Originally Posted by ehayes21
No. LOL...I was talking about the pads on the dogs feet. They are tough enough to handle a little hot pavement.
There are lots of single dog homes that are perfectly happy. Rowdy was an only dog until he was three years old and did just fine. I worked an 8 hour day, but just made provisions for him while I was away. Don't be fooled that every dog needs another dog in order to not be lonely. You just have to do what you can to make sure they're not bored; like tiring them out before you leave, having some one come in mid-day for a little play time and a potty break, then lots of exercise and play time after you get home.
Are you sure they can handle that kind of heat? I'm not sure where in Florida you live, but I've walked a few times barefoot and as a result had blisters all over my feet. There's been times I've gone to the beach and forgot my flipflops and didn't realize it was so hot and I have to run for shade. The people walking down the street with flipflops or shoes wouldn't have a clue how how the floors are.

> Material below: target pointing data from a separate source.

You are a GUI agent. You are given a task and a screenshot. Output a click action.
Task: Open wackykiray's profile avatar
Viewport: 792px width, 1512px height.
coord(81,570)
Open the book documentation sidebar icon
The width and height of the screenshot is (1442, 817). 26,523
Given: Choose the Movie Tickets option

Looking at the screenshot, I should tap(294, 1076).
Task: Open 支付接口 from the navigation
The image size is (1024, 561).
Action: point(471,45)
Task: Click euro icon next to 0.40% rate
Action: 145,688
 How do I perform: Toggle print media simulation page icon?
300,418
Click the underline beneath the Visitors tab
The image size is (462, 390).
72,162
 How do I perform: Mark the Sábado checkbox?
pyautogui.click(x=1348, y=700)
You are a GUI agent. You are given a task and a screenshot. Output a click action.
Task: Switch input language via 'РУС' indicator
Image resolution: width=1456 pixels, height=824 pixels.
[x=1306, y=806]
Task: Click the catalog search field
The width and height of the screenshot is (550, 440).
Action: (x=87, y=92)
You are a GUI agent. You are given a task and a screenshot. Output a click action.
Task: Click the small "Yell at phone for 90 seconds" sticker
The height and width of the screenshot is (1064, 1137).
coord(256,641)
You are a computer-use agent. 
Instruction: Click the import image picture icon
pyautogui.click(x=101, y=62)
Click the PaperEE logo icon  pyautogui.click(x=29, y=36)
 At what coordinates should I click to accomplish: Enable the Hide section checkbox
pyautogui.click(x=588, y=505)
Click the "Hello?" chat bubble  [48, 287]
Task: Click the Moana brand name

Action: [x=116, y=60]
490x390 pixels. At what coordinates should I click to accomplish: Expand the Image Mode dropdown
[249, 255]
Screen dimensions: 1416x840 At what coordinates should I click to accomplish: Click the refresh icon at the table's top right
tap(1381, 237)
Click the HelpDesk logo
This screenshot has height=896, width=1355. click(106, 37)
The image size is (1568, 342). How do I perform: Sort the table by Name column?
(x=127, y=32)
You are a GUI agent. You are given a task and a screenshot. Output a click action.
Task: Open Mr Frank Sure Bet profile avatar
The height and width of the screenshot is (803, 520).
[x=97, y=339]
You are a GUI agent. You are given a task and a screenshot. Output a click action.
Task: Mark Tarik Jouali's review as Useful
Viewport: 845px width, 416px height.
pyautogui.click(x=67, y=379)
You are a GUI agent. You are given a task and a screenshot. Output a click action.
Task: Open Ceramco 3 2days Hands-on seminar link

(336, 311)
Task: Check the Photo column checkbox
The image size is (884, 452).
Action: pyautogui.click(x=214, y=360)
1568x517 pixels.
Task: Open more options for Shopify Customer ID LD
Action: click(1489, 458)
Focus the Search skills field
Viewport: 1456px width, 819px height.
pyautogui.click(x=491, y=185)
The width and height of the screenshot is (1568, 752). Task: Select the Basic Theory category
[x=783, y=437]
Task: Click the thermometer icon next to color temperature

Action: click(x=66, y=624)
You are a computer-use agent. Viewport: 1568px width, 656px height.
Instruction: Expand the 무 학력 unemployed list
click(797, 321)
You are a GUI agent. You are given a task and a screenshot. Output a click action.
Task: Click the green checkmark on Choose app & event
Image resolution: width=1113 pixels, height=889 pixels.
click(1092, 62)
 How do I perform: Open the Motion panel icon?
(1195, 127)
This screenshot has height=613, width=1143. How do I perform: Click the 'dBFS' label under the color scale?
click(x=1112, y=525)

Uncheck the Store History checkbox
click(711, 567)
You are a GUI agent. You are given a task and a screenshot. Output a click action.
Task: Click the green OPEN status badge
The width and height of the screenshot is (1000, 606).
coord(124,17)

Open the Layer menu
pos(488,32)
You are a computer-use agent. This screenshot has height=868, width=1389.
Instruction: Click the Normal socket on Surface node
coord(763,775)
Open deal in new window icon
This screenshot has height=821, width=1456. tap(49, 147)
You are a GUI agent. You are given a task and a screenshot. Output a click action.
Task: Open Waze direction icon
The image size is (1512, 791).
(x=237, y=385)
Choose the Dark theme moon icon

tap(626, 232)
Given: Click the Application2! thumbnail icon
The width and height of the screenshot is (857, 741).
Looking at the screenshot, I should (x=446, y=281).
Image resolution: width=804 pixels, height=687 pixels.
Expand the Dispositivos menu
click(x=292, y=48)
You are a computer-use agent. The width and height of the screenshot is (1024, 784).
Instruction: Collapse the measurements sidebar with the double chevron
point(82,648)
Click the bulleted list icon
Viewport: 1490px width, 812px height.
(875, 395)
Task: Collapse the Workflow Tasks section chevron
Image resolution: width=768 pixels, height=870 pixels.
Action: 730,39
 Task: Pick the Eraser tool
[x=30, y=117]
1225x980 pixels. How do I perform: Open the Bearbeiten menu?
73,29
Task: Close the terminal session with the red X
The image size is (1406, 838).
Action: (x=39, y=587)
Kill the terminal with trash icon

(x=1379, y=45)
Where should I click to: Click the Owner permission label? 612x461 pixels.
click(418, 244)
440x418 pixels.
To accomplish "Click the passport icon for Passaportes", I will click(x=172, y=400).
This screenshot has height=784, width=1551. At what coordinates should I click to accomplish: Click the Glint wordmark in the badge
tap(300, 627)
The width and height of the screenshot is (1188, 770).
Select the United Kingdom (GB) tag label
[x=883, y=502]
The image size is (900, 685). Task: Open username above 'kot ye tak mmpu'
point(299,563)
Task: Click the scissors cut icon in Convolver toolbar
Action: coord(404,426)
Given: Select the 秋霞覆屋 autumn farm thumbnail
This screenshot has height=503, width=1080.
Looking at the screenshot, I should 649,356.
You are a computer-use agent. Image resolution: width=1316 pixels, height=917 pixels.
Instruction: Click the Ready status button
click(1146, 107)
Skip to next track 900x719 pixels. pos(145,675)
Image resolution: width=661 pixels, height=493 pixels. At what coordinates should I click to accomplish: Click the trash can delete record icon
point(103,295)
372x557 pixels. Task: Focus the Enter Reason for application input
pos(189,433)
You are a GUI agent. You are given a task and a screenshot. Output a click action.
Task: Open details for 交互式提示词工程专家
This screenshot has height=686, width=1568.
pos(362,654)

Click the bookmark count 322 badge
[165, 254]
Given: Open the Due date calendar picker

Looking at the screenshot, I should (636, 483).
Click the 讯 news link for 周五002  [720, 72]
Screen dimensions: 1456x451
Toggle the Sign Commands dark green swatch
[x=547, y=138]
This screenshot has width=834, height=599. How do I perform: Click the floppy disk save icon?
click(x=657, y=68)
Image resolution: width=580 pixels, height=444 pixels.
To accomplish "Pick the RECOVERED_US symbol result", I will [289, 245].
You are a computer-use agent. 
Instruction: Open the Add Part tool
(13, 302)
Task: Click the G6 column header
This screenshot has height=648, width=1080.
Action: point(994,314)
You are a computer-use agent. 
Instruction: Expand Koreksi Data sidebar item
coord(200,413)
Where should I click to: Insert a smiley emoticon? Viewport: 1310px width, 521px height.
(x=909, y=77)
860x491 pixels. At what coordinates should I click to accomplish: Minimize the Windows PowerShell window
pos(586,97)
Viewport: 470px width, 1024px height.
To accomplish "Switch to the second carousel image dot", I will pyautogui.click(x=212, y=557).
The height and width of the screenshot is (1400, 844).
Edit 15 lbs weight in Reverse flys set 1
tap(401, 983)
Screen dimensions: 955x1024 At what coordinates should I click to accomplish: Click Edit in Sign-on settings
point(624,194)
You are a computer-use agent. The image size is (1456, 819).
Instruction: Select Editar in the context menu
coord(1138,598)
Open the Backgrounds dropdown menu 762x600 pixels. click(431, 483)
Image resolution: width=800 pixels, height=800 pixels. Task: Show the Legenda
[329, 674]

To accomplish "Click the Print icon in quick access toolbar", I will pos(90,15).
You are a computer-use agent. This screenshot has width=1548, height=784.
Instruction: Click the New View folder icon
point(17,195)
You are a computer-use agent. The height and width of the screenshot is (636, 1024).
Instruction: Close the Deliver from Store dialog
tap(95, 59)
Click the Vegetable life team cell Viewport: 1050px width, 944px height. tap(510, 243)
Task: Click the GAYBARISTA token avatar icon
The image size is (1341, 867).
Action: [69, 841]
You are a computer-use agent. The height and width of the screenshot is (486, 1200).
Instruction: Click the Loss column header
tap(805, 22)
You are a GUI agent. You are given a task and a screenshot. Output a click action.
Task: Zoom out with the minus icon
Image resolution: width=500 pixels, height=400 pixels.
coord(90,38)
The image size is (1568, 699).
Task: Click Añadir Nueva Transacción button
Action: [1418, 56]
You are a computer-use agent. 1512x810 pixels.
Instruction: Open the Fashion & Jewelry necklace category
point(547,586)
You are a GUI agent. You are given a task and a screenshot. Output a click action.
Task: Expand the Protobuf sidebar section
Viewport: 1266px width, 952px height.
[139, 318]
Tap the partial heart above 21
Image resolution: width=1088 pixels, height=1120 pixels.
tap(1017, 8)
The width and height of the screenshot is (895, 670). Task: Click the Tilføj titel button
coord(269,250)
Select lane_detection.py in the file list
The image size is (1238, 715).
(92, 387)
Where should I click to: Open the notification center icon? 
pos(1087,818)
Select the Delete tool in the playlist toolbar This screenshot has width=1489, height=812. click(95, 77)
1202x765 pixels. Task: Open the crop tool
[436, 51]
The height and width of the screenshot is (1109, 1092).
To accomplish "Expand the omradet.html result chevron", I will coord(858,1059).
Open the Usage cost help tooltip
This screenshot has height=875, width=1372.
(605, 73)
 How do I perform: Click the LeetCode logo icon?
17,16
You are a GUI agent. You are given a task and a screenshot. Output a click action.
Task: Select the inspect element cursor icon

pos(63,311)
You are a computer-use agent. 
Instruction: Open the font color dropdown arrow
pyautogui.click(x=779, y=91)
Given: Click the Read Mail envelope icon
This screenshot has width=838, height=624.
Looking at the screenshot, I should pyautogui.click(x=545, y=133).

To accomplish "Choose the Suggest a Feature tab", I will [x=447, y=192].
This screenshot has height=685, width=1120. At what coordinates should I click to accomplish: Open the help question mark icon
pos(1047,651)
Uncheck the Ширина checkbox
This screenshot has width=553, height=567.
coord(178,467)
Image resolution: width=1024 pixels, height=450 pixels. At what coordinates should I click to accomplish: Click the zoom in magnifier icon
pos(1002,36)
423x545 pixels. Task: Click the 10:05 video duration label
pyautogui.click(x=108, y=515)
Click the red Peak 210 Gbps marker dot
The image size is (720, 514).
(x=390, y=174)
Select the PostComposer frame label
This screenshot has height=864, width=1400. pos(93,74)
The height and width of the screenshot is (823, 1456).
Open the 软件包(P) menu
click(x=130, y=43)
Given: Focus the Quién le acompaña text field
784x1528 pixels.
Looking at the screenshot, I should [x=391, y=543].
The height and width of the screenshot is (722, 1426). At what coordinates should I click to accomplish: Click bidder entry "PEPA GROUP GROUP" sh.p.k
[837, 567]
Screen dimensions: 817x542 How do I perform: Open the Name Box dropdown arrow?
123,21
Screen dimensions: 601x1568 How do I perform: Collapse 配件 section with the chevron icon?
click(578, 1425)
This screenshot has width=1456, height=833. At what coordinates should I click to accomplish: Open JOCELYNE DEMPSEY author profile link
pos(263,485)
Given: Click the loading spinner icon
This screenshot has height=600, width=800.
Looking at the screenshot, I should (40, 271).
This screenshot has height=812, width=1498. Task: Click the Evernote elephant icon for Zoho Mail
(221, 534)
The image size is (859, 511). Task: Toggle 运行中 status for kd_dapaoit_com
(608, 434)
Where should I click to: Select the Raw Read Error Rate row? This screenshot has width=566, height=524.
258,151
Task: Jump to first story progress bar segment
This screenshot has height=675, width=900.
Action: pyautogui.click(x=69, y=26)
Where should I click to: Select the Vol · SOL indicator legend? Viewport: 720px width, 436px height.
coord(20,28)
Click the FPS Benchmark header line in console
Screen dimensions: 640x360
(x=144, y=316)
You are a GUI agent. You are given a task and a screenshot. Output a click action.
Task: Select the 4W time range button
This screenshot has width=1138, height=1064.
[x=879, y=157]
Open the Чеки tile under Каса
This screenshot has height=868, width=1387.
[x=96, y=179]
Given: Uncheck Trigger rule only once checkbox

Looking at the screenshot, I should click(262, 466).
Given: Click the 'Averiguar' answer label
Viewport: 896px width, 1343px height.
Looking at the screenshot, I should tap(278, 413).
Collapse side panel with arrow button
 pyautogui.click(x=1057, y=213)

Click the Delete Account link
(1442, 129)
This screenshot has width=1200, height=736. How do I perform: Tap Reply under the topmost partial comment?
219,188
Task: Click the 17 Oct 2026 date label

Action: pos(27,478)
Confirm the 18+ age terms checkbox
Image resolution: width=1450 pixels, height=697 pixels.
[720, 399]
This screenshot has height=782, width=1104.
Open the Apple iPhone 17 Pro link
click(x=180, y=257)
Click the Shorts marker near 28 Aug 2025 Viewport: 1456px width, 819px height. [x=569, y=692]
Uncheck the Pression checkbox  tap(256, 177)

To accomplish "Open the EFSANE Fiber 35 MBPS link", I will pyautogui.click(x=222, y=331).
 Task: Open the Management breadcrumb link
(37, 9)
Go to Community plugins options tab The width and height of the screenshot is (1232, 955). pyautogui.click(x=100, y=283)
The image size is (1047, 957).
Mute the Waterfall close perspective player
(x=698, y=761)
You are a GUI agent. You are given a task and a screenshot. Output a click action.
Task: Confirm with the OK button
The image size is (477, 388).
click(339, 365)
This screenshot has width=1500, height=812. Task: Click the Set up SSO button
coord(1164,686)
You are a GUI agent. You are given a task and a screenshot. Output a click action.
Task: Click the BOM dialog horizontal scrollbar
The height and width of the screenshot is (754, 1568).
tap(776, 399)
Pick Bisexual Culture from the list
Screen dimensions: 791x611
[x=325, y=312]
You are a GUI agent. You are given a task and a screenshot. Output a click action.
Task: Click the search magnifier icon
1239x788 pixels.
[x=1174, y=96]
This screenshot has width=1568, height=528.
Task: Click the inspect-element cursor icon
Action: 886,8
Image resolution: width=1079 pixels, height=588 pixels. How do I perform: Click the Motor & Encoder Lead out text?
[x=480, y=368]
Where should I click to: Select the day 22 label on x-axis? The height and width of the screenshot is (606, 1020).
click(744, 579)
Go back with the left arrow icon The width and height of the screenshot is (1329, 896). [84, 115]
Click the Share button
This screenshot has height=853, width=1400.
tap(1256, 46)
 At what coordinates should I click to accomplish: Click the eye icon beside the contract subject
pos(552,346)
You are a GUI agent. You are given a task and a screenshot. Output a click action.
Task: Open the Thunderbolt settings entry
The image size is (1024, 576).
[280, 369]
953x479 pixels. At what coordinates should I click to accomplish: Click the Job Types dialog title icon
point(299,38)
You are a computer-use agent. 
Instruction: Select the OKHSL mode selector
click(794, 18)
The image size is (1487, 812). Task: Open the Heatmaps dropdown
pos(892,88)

I'm not sure if your aware, but sidewalks in my area reach up to 145 degrees, which I can't imagine being a dog having to walk barefoot in these conditions.
Now that we're getting cooler weather it might not be a problem, but I'm not sure how you can determine if your dog is uncomfortable or not?
It's a lot cooler at 6pm for me and I've noticed the few times I've walked Roxy during the day she is about to die. I mean she can go 30 minutes and come back home and want to play fetch and has a little bit of energy. If I take her during the middle of the day, she has trouble breathing really really bad and her tongue just falls out of her mouth the entire walk.
Because of the hot side walks that I feel she would suffer and the humidity, which I've read a few times that boxers don't do too well. I've been trying to walk her when it's a little bit cooler. I've noticed that if I'm sweating from the humidity bad, she is really breathing heavy.
"Because of their brachycephalic head, they do not do well with high heat or humidity, and common sense should prevail when exercising a Boxer in these conditions."